TASK TO CARRY OUT: Please return all lines from the records below that include the string "height".

THE INPUT:
········

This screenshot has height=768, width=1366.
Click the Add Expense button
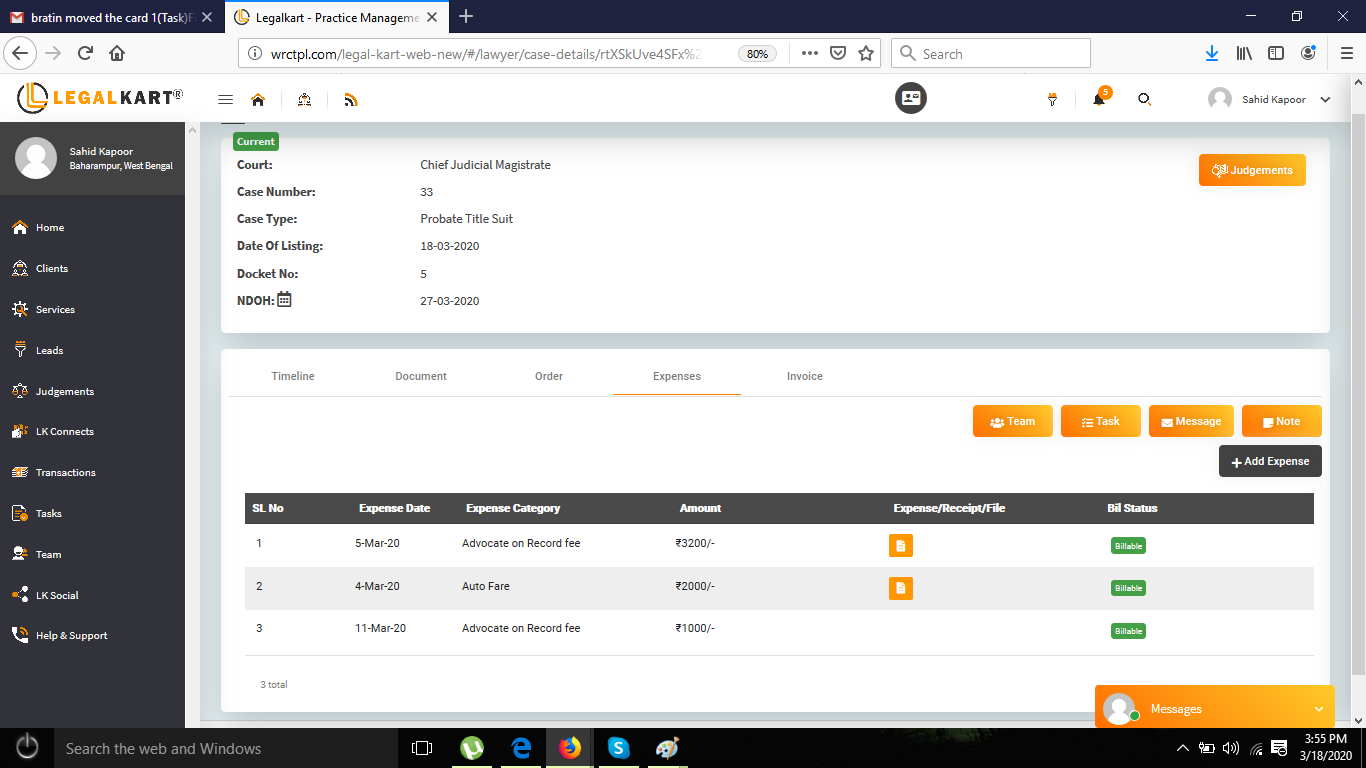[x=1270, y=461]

········

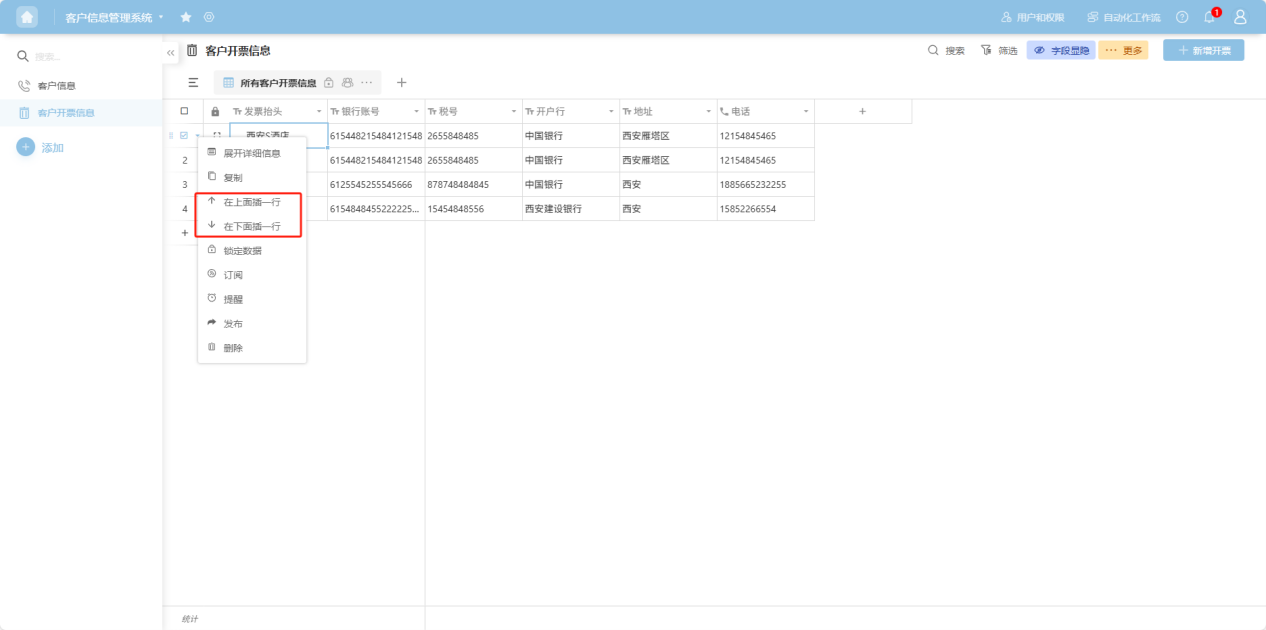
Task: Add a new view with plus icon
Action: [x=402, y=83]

········

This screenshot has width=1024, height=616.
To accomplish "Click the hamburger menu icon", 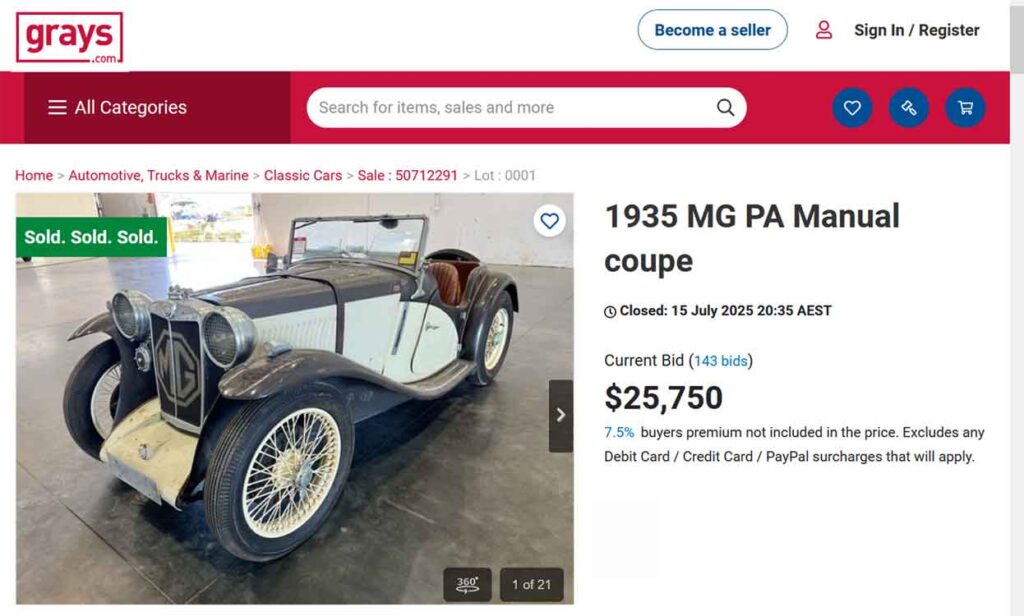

········

EXPECTED OUTPUT:
This screenshot has height=768, width=1366.
This screenshot has width=1024, height=616.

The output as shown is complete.